Data entries

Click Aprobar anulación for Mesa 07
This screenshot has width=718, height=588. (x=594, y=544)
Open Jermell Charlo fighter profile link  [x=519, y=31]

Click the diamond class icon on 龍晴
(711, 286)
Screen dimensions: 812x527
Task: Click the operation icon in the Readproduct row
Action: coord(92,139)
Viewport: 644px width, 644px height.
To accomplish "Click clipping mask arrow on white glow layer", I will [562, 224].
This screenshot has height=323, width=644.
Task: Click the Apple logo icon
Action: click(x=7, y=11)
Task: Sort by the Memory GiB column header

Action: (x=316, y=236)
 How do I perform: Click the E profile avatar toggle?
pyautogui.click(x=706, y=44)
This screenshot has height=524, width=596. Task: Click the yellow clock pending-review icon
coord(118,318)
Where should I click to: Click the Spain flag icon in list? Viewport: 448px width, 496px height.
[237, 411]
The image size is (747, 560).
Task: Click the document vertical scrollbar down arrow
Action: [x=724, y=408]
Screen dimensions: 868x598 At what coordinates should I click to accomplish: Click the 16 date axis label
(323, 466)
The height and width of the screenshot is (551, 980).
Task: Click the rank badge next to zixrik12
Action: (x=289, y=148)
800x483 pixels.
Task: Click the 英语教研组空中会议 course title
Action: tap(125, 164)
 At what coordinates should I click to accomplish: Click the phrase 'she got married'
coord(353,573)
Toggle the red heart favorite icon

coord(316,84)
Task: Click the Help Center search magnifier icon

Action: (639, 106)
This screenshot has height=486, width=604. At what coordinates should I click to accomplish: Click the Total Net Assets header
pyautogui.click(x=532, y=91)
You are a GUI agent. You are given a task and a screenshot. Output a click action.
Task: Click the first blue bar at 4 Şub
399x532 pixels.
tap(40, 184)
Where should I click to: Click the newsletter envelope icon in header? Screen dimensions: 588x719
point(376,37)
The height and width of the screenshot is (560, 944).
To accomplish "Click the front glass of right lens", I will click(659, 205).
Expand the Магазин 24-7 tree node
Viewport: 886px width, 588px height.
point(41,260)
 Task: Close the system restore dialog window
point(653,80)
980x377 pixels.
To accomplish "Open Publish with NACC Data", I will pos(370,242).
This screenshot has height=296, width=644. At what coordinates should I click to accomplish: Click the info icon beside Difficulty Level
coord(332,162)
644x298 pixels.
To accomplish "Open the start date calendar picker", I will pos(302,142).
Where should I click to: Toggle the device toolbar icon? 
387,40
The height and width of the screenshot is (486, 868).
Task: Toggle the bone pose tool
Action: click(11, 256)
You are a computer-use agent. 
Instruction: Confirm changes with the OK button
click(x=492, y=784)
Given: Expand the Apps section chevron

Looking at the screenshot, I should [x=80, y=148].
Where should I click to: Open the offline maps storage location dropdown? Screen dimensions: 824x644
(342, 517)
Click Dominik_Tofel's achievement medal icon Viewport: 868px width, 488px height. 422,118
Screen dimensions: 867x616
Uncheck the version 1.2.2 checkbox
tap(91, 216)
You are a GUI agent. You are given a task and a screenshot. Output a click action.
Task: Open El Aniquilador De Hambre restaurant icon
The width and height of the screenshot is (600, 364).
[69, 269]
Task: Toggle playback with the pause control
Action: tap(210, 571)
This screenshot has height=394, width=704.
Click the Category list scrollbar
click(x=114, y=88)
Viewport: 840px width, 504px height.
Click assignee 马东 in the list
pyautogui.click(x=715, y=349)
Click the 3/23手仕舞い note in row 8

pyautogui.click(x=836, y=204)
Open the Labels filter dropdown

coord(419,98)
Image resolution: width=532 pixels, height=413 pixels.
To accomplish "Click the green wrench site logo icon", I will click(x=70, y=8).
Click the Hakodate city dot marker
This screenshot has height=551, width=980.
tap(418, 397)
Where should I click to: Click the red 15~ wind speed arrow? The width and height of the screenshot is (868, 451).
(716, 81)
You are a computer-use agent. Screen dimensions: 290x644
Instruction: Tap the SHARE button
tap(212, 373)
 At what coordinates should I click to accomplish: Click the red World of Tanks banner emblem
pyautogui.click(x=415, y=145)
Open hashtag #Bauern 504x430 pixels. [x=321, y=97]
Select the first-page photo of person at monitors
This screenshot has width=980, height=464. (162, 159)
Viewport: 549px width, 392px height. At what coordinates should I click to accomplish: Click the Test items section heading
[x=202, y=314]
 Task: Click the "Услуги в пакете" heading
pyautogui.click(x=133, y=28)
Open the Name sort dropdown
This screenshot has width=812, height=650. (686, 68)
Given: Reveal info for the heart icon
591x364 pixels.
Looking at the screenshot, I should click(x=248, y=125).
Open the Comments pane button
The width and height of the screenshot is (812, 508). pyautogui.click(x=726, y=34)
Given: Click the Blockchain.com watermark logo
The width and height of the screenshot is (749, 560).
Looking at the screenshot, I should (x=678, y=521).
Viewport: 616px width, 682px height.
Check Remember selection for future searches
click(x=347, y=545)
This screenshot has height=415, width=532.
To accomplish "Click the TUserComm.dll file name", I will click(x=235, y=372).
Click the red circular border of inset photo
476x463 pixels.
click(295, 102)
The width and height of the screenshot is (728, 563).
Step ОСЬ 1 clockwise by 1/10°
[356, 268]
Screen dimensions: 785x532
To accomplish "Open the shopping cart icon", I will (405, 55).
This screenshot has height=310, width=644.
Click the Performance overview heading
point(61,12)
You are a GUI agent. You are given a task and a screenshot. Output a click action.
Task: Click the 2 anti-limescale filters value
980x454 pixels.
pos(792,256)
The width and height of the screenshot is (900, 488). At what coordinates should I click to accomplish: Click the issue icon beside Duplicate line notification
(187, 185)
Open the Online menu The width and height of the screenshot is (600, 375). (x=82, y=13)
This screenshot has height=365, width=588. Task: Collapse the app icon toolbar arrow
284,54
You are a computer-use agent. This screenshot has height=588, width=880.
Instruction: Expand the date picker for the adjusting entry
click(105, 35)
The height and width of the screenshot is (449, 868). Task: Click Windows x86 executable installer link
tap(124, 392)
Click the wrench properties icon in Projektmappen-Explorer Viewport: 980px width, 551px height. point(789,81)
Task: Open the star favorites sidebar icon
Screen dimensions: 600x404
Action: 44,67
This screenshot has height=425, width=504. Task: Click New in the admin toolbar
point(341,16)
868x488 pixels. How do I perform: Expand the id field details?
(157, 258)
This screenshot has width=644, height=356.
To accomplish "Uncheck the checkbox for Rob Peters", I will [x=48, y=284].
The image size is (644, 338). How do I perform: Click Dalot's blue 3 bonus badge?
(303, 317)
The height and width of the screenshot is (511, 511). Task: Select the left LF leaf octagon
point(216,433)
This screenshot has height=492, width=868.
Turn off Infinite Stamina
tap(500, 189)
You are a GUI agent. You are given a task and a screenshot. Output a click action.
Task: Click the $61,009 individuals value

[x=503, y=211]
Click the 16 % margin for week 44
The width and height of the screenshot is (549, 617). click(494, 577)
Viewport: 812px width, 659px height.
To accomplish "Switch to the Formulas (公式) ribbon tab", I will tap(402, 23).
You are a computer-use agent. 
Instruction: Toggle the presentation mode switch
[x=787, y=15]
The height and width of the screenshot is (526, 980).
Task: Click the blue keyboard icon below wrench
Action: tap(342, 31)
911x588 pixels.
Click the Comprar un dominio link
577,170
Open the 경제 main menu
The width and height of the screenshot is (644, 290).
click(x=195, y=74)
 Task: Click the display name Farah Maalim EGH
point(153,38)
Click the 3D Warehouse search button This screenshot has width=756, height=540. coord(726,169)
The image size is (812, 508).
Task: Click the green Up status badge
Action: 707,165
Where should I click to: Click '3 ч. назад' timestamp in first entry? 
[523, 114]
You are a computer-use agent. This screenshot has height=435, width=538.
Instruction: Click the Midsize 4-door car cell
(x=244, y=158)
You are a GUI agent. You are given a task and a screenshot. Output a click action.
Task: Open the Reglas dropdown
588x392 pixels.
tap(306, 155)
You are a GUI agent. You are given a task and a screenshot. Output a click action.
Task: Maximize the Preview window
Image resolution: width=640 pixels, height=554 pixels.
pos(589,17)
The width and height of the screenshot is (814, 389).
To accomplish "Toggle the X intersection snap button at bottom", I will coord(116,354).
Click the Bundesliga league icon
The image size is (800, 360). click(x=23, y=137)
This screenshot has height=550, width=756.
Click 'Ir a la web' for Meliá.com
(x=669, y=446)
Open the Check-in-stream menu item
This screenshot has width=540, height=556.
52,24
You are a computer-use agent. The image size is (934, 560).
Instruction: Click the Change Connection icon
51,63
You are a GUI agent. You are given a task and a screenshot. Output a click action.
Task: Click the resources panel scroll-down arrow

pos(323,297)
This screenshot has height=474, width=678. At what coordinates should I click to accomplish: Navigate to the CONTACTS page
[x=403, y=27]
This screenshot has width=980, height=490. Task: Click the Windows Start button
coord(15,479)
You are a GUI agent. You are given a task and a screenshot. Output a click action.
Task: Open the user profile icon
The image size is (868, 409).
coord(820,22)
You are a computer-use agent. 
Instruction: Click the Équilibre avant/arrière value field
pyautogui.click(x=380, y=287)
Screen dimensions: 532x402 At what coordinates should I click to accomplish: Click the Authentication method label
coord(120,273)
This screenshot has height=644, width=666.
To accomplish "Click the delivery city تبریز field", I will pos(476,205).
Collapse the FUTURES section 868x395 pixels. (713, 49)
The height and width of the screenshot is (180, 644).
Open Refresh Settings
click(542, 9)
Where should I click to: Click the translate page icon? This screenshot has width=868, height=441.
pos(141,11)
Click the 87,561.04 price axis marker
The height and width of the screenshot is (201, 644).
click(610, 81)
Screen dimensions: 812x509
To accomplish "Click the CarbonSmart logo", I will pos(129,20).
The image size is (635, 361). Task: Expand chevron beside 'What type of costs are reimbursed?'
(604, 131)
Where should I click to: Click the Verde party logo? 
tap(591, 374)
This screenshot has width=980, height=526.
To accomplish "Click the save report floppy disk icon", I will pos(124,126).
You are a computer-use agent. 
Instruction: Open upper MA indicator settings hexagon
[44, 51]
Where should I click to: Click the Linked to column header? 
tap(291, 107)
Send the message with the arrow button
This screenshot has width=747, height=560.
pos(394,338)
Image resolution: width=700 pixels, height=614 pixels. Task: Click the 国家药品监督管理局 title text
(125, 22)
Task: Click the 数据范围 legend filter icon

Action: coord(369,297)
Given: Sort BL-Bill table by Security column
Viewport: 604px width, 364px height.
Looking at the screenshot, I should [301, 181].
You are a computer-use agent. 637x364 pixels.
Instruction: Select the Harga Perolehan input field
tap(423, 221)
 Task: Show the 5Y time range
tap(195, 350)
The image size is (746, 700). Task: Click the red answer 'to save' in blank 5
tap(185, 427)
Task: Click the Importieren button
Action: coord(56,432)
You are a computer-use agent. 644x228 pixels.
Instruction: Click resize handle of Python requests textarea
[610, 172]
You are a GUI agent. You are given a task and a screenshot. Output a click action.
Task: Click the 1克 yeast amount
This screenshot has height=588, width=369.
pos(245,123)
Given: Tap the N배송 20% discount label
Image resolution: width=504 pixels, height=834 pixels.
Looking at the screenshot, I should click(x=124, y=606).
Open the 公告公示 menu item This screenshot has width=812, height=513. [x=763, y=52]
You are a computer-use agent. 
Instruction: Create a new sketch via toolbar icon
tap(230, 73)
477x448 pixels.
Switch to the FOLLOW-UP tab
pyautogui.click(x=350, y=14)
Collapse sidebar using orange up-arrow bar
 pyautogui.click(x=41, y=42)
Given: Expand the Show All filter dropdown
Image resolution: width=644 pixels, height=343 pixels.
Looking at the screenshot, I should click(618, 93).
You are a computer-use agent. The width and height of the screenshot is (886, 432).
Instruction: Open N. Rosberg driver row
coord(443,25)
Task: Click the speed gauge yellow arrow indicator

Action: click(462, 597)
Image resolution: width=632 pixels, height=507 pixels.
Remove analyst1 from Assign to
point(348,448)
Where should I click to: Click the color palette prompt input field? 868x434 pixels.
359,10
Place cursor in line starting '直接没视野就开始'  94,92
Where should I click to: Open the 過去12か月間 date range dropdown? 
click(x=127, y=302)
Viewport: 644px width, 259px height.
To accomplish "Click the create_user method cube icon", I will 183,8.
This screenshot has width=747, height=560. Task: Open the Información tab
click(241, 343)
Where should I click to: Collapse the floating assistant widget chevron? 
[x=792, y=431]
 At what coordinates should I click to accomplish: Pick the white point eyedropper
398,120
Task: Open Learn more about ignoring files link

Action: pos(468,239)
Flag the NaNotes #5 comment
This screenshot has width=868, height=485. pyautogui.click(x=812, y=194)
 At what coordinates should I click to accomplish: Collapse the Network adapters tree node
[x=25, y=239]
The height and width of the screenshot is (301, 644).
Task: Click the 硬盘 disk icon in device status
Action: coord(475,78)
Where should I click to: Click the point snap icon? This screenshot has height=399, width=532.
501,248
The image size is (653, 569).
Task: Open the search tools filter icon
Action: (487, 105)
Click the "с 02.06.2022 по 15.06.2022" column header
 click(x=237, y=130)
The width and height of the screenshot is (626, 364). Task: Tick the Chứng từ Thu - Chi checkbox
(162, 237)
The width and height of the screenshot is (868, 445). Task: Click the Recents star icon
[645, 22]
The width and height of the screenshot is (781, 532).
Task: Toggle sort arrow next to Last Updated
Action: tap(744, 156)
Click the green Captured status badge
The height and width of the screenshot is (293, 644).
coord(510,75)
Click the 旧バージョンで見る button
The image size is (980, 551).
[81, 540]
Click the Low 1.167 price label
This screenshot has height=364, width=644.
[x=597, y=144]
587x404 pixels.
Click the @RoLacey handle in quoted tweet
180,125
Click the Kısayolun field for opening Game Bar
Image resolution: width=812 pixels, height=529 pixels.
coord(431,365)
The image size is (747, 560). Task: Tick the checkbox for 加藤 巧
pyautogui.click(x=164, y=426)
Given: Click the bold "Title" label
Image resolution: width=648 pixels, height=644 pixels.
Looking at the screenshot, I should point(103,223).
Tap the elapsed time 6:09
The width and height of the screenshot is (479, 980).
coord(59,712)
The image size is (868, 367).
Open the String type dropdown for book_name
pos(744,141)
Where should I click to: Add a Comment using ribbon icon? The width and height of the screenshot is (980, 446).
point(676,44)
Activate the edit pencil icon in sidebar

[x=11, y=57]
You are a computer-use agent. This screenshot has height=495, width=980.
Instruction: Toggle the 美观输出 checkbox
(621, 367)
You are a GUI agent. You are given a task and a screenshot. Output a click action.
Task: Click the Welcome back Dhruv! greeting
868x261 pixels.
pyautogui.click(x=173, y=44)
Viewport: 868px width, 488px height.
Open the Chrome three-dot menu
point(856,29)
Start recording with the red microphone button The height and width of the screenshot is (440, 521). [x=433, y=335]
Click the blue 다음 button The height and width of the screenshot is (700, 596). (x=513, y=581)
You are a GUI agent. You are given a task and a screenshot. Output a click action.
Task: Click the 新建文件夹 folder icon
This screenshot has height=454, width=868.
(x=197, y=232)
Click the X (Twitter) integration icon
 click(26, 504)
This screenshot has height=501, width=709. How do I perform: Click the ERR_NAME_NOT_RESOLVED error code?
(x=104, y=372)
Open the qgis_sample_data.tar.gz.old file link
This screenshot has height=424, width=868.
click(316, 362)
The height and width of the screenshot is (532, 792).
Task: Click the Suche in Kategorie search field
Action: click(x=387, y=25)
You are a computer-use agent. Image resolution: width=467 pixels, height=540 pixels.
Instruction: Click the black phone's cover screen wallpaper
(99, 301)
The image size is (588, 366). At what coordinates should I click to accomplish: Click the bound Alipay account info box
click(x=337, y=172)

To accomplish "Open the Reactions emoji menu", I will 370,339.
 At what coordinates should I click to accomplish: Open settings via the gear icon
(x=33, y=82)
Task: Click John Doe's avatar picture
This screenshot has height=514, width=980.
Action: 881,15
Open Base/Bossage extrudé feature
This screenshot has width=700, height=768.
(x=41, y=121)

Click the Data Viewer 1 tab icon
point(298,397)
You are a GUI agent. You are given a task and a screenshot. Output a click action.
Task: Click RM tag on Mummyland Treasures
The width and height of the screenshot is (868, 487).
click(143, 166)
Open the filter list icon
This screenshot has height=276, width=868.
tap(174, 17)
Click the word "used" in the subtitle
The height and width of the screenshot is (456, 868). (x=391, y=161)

Exercise objective — Print exactly the stretch of lines beginning with the one that holds "Click the blue 다음" and ending at the last line above.

Exercise answer —
Click the blue 다음 button The height and width of the screenshot is (700, 596). (x=513, y=581)
You are a GUI agent. You are given a task and a screenshot. Output a click action.
Task: Click the 新建文件夹 folder icon
This screenshot has height=454, width=868.
(x=197, y=232)
Click the X (Twitter) integration icon
 click(26, 504)
This screenshot has height=501, width=709. How do I perform: Click the ERR_NAME_NOT_RESOLVED error code?
(x=104, y=372)
Open the qgis_sample_data.tar.gz.old file link
This screenshot has height=424, width=868.
click(316, 362)
The height and width of the screenshot is (532, 792).
Task: Click the Suche in Kategorie search field
Action: click(x=387, y=25)
You are a computer-use agent. Image resolution: width=467 pixels, height=540 pixels.
Instruction: Click the black phone's cover screen wallpaper
(99, 301)
The image size is (588, 366). At what coordinates should I click to accomplish: Click the bound Alipay account info box
click(x=337, y=172)

To accomplish "Open the Reactions emoji menu", I will 370,339.
 At what coordinates should I click to accomplish: Open settings via the gear icon
(x=33, y=82)
Task: Click John Doe's avatar picture
This screenshot has height=514, width=980.
Action: 881,15
Open Base/Bossage extrudé feature
This screenshot has width=700, height=768.
(x=41, y=121)

Click the Data Viewer 1 tab icon
point(298,397)
You are a GUI agent. You are given a task and a screenshot. Output a click action.
Task: Click RM tag on Mummyland Treasures
The width and height of the screenshot is (868, 487).
click(143, 166)
Open the filter list icon
This screenshot has height=276, width=868.
tap(174, 17)
Click the word "used" in the subtitle
The height and width of the screenshot is (456, 868). (x=391, y=161)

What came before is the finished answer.